Cell migration and invasion were assessed with modified Boyden chamber (Becton Dickinson Labware, Bedford, MA) assays as described by Minard et al. (35). Briefly, 105 L3.6pl parental or gemcitabine-resistant L3.6pl cells in MEM plus 1% FBS were seeded onto 8.0-μm pore size membrane inserts in 24-well plates. MEM plus 10% FBS was added to the bottom wells as a chemoattractant. After 12, 24, and 36 hours, cells that did not migrate were removed from the top side of the inserts with a cotton swab. Cells that had migrated to the underside of the inserts were stained with HEMA 3 (Biochemical Sciences, Swedesboro, NJ, USA) according to the manufacturer’s instructions. The migratory cells were counted under a microscope at 20× magnification. Cell images were obtained using a video camera (SONY DXC-990, Japan) mounted to a microscope (Nikon Microphot-FX, Japan). Cells were counted in five random fields per insert. The invasion assay was done in a similar fashion except the 8.0-μm pore size membrane inserts were coated with Matrigel. Results were expressed as cells migrated per field.

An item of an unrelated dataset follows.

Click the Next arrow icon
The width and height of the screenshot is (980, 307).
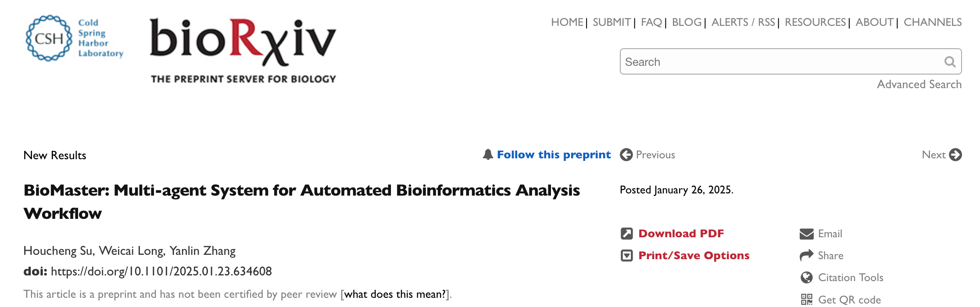click(955, 155)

Fluorescent Immunohistochemistry

Immunofluorescence staining was performed as described previously.18 Briefly, 5,000 cells in 0.2 mL of MEM media with 10% FBS were plated per chamber in an eight-chamber slide. After 24 hours incubation at 37°C, cells were fixed with 3.7% formaldehyde in phosphate-buffered saline (PBS), permeabilized in PBS containing 0.5% Triton X-100 and 1% bovine serum albumin (BSA), and blocked with 10% fetal bovine serum (FBS) in PBS. Fixed cells were incubated with anti-vinculin (Sigma), anti-E-cadherin (BD Transduction) and/or anti-β-catenin (Upstate Biotechnology Incorporated) antibodies. Cells were washed and incubated with Alexa Fluor 488 (green)- or Alexa Fluor 594 (red)-conjugated anti-mouse or anti-rabbit IgG antibody (Jackson ImmunoResearch Laboratories) diluted 1:100 in blocking buffer. Nuclei were stained with Hoechst 33342 (Molecular Probes, Eugene, OR) at 1 mg/mL. Slides were mounted with mounting media (20 mM Tris pH 8.0, 0.5% N-propyl gallate, 90% glycerol) and examined with an epifluorescence microscope equipped with narrow band-pass excitation filters (Chroma Technology) to individually select for green, red, and blue fluorescence. Cells were observed through a Hamamatsu C5810 camera (Hamamatsu Photonics K.K., Bridgewater, NJ) mounted on a Nikon Microphot-FXA microscope (Nikon, Japan) and images were captured with the Optimas image-analysis software (Media Cybernetics, Silver Springs, MD, USA).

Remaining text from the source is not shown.